Copy every record below exactly as it stands.
※ ※ ※
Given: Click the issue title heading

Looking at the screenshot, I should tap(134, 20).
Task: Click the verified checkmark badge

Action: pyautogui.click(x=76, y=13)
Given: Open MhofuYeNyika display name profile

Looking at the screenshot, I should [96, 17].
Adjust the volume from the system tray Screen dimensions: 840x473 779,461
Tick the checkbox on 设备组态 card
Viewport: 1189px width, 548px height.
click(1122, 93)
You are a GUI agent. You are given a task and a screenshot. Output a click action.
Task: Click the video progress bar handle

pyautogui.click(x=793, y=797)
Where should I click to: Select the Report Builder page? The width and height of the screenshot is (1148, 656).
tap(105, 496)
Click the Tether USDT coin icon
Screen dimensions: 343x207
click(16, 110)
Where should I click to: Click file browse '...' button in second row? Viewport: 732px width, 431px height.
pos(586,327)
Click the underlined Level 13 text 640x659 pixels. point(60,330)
※ ※ ※
Reply to the task>
Given: Click the issue title heading

Looking at the screenshot, I should tap(134, 20).
Task: Click the verified checkmark badge

Action: pyautogui.click(x=76, y=13)
Given: Open MhofuYeNyika display name profile

Looking at the screenshot, I should [96, 17].
Adjust the volume from the system tray Screen dimensions: 840x473 779,461
Tick the checkbox on 设备组态 card
Viewport: 1189px width, 548px height.
click(1122, 93)
You are a GUI agent. You are given a task and a screenshot. Output a click action.
Task: Click the video progress bar handle

pyautogui.click(x=793, y=797)
Where should I click to: Select the Report Builder page? The width and height of the screenshot is (1148, 656).
tap(105, 496)
Click the Tether USDT coin icon
Screen dimensions: 343x207
click(16, 110)
Where should I click to: Click file browse '...' button in second row? Viewport: 732px width, 431px height.
pos(586,327)
Click the underlined Level 13 text 640x659 pixels. point(60,330)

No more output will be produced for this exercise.